"Making Wise the Simple" addresses the need for a Christian appropriation of the first five books of the Bible, the Torah, as crucial for its perception of God and self, and for its life with the neighbor, especially the Jewish neighbor.
Too long restricted to children's storybooks and cinematic extravaganzas, the Torah — comprising the first five books of the Bible — is an underappreciated mother lode of divine instruction, vitally important for Christians and the church. Convinced that both those who take the Torah too literally and those who neglect it are guilty of a naïve simplicity, Johanna van Wijk-Bos presents guidelines to help ordinary Christians recover this treasure in their faith and practice.

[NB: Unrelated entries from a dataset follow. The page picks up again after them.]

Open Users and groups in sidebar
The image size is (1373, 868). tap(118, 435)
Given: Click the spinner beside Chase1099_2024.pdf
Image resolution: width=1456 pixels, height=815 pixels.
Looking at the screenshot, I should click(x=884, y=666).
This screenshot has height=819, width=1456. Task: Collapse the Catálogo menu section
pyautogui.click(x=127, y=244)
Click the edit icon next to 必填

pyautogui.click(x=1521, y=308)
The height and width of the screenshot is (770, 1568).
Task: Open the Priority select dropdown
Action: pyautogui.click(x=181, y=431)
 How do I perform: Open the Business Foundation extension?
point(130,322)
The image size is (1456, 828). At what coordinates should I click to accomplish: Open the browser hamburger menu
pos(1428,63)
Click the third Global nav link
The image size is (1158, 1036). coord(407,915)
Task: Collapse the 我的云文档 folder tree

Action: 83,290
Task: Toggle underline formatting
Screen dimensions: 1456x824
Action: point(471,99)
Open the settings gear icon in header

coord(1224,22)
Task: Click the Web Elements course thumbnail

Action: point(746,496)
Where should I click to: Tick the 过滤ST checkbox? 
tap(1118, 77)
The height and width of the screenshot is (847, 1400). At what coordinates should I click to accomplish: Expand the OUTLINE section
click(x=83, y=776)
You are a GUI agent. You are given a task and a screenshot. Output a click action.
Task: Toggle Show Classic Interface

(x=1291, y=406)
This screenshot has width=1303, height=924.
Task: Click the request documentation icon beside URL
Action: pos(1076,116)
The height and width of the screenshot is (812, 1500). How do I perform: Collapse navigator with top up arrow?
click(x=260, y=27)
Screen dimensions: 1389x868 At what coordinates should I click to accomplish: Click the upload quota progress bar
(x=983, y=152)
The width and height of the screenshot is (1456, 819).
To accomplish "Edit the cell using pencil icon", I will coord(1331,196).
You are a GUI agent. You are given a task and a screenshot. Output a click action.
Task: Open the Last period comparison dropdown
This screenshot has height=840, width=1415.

Having lived in the Netherlands during the Nazi occupation, van Wijk-Bos recognizes that after the attempted annihilation of the Jews from Christian Europe, it cannot be business as usual for Christianity. In light of the Holocaust, Christians must commit themselves to the restoration of just relations between Christians and Jews. This commitment to address all that fractures human relations undergirds van Wijk-Bos's call for Christians to reengage the Torah.
Making Wise the Simple points out how God's care for and engagement with the whole world in the Torah set the tone for the entire biblical story. The book pays special attention to how our treatment of strangers lies at the heart of the Torah's teaching. Without attempting a purely Jewish reading of the Torah, van Wijk-Bos reclaims the Torah as a vibrant word for the Christian community in covenant with God.
Written in a personal style conversant with current scholarship but sprinkled with anecdotes, this book is for everyone who has a hunger and enthusiasm for what the biblical text may convey, the courage to ask disturbing questions of the text, and an openness to old words that may bring forth new things, perhaps even making one wise.